# Pipe cleaners



## derbaff (Feb 20, 2008)

Hi, this might be a dumb question, but i'm new to this. I've been smoking on a cob for a little bit now, but haven't been to terribly good about cleaning it. While i was at walmart, i decided to pick up some pipe cleaners. didn't really know where to find them, so i wound up in crafts (i remember making things with them as a kid). Well, I found some there and bought them, but now i wondering if that was smart. they seem too soft to really scrub. they aren't labeled as pipe cleaners, but i just figured that might be some legal thing as to not encourage kids to smoke or something. Are "arts and craft" pipe cleaners the same as "regular" pipe cleaners? If not, where can I get some normal cleaners other than pipe shops? does walmart of cvs, etc.. sell them?

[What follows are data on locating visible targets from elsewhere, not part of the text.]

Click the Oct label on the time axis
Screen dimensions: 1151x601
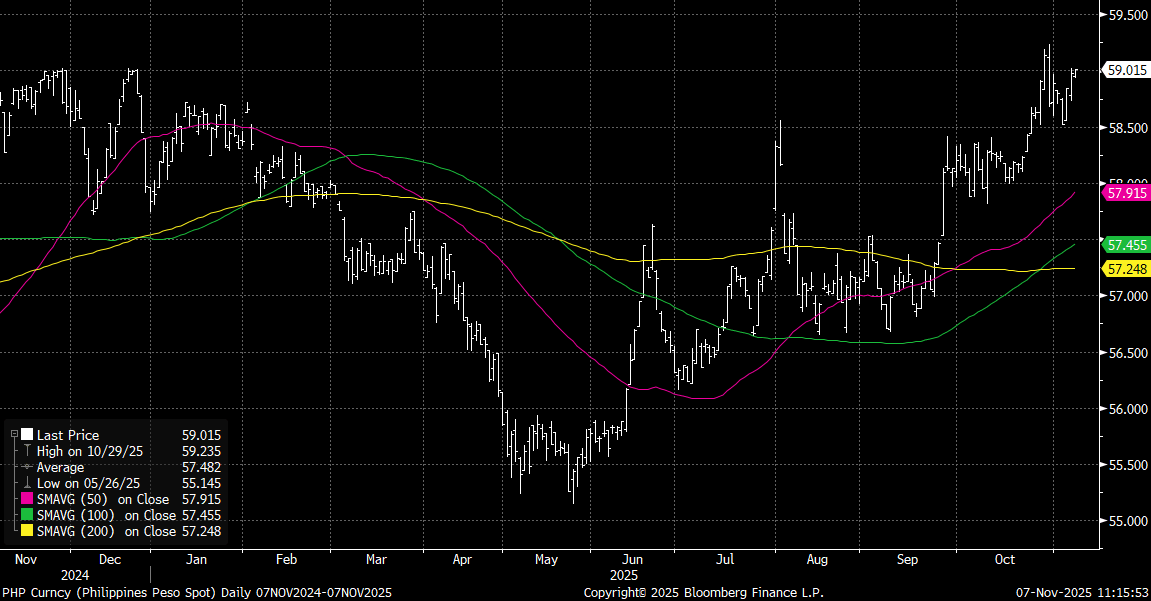tap(1005, 559)
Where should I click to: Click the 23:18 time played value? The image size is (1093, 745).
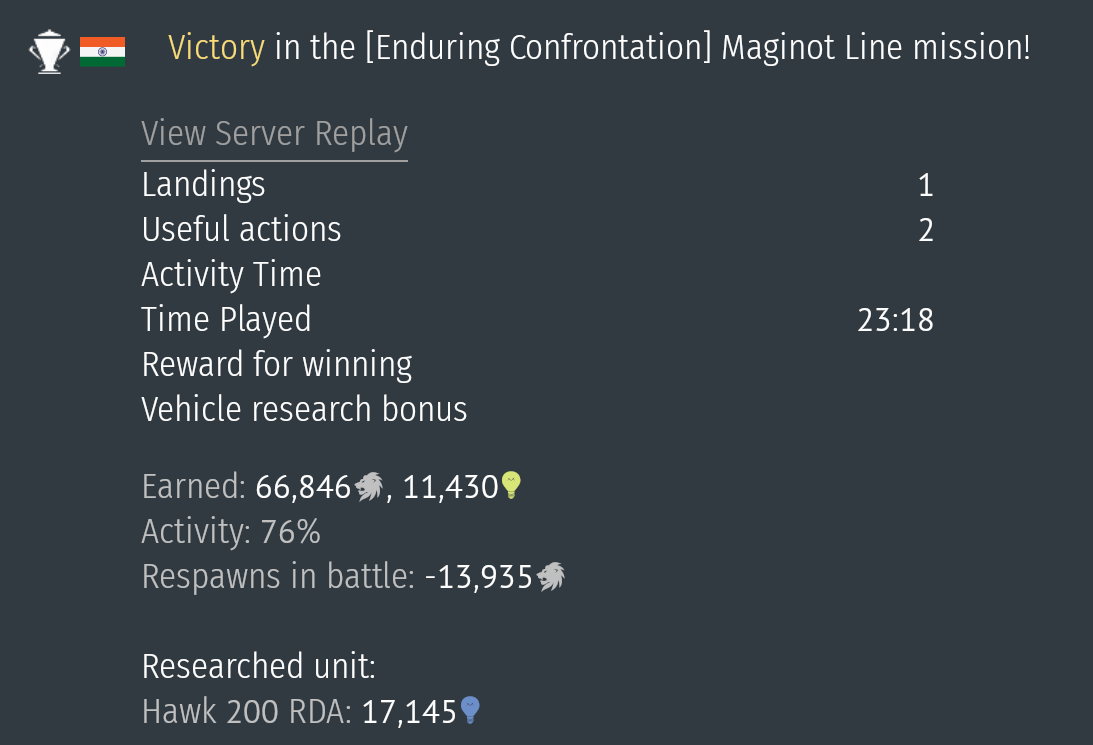coord(895,320)

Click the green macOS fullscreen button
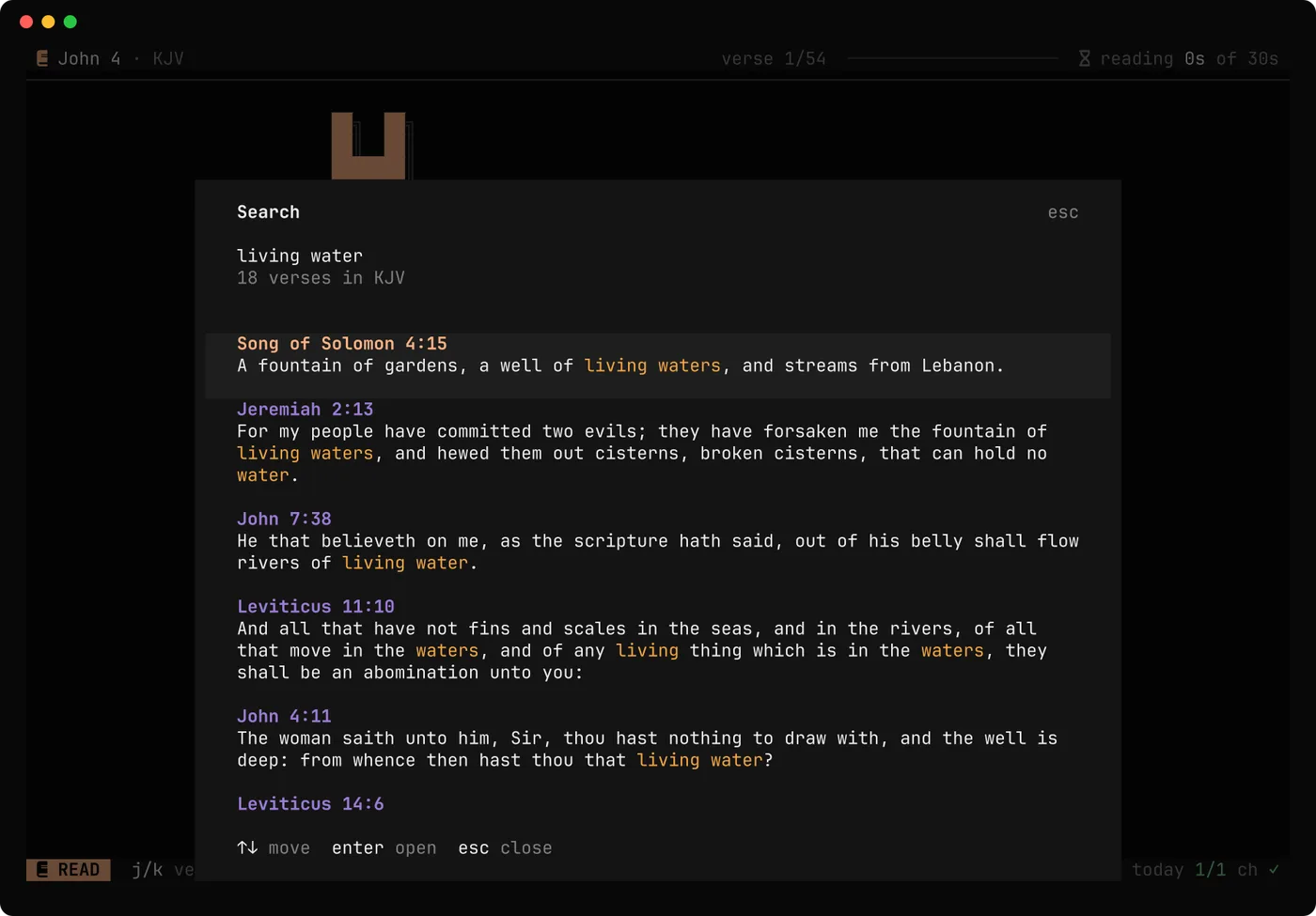70,22
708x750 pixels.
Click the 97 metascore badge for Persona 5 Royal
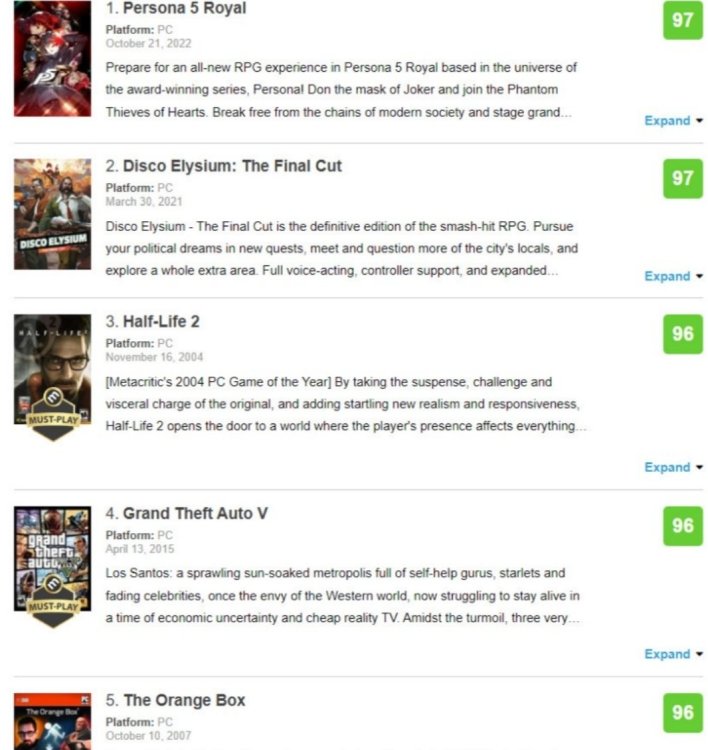pos(683,20)
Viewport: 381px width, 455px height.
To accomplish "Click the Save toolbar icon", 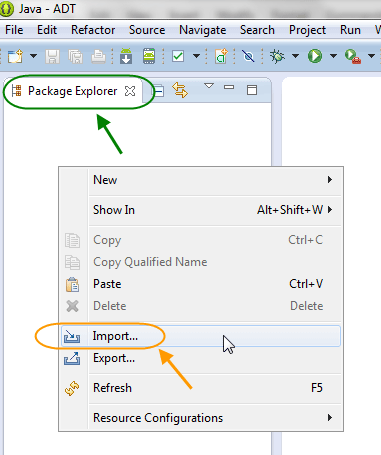I will coord(53,56).
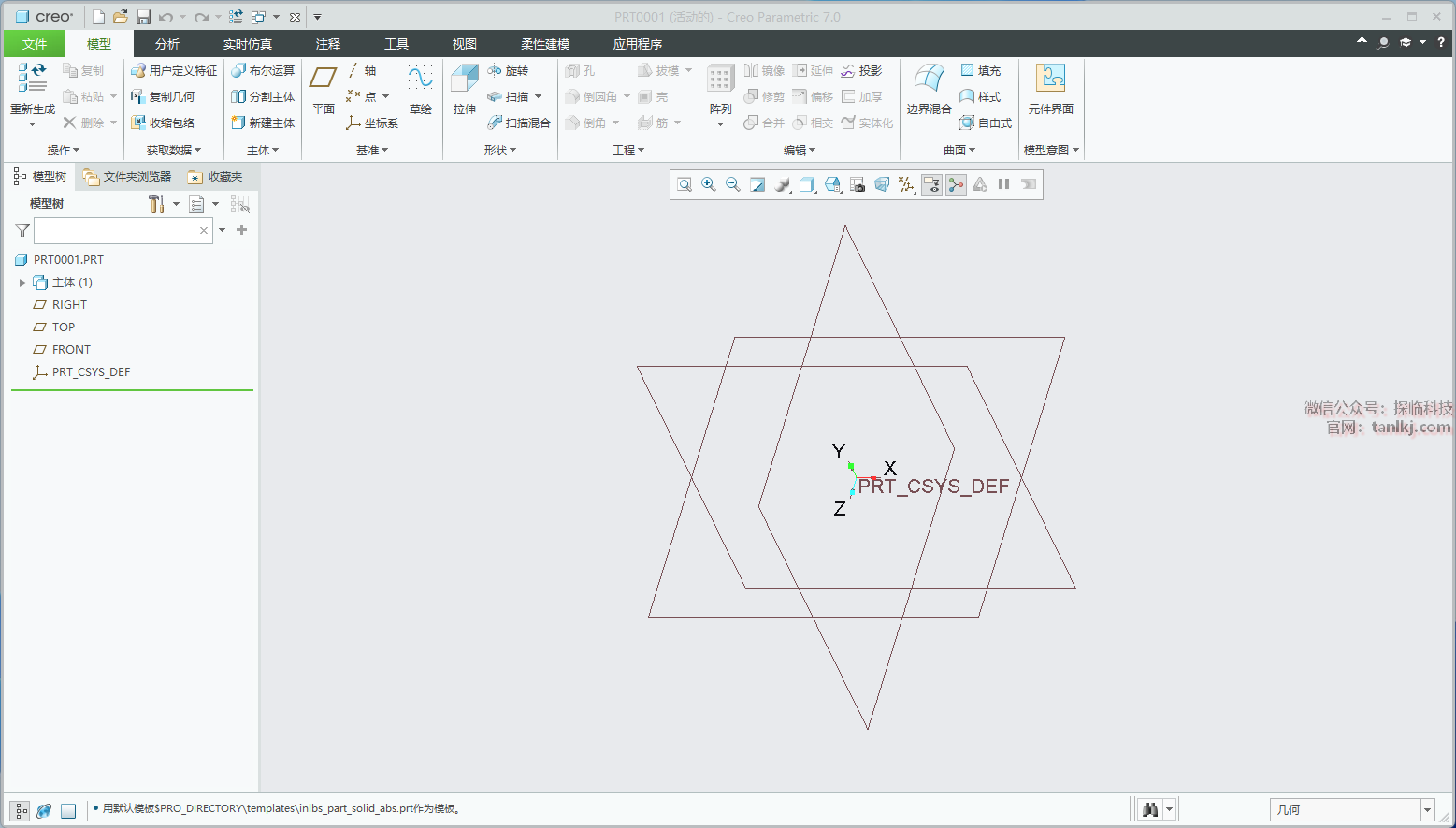Expand the 主体 (1) tree node

[22, 283]
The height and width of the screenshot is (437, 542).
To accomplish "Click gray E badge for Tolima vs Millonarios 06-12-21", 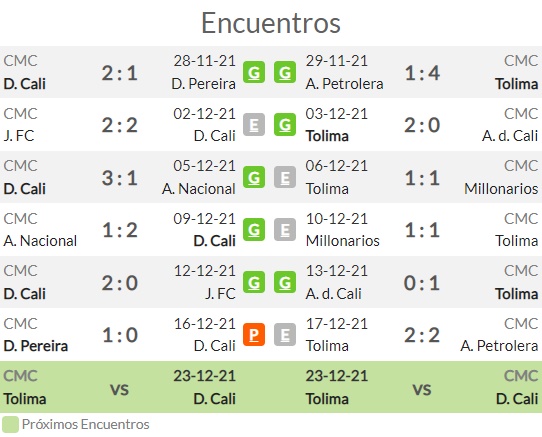I will pyautogui.click(x=285, y=177).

I just bought a couple briers and zippo from frenchy. should have thrown in some cleaners, but i forgot about it. maybe i get get him to slip some in before he ships.

thanks.


----------



## ultramag (Aug 23, 2007)

The ones I have seen in the arts and craft section at Wally World are not anywhere near the same as real pipe cleaners. Not very absorbent, fell apart easily, and bent too easy as well. (I got in a pinch at work one night) I don't know of any place besides a tobacco shop that sells good pipe cleaners. Walgreens might as most of them still sell pipe tobacco. The discount cigarrette shop here where I live does sell pipe cleaners, both bristle style and regular.


----------



## JacksonCognac (Nov 12, 2007)

I agree with Ultramag - get some cleaners from your local tobacco store... they are a whole different animal. 

Also a tip for keeping your cob smoking well is to take a paper towel and rub out the inside of the bowl after each smoke(or whenever you remember). I occasionally do this with sandpaper completely removing any of the carbon build up(probably not necessary but I like to widen the chamber slightly as well). As you may know - cobs don't need cake. 

Your probably going to want to dip a pipe cleaner or 2 in alcohol and clean your stem / shank really well too... you don't want your pipe to "turn".


----------



## solafid3 (Jul 4, 2006)

Don't forget the bristled ones, as you smoke more the bristled cleaners help scrub some of the gunk out of the shank.


----------



## hyper_dermic (Dec 17, 2006)

The walgreens around here carries real pipe cleaners... They have them behind the counter in the tobacco section. I think they are bristle cleaners too...
I havnt bought any yet, but its good to know they have them incase i run out.

-hyp


----------



## billhud (Dec 31, 2007)

Also with cobs, particulary those taking 6mm filters (whether you use filters or not) ensure you get a box of Q-Tips. I use more Q-Tips than pipe cleaners in my MM Legends.


----------



## derbaff (Feb 20, 2008)

I emailed Frenchy, he told me he throws some in as part of his first time buyers package, so it looks like I'm covered. I'll let know how they stack up next to the walmart cleaners  I did dip one in some Jack and then cleaned the shank and it seemed to do a better job wet however.


----------



## dogsplayinpoker (Jan 23, 2007)

Walmart has 'em. They are in the lane that you have to go to in order to buy cigarettes. You HAVE to purchase them in the cig register/aisle. I got into a very heated "debate" over this the last time I got low on cleaners. 
I also suggest buying from a tobacconist. They can use all the business that we throw their way.


----------



## derbaff (Feb 20, 2008)

dogsplayinpoker said:


> Walmart has 'em. They are in the lane that you have to go to in order to buy cigarettes. You HAVE to purchase them in the cig register/aisle. I got into a very heated "debate" over this the last time I got low on cleaners.
> I also suggest buying from a tobacconist. They can use all the business that we throw their way.


i'll have to remember that next time i have less than 10 items (i guess walmart doesn't want you to buy a full load of groceries AND tobacco ). oh well. I do try to go to local shops, but the only one I know about around here keeps bad hours. they're pretty much only open while i'm at work.


----------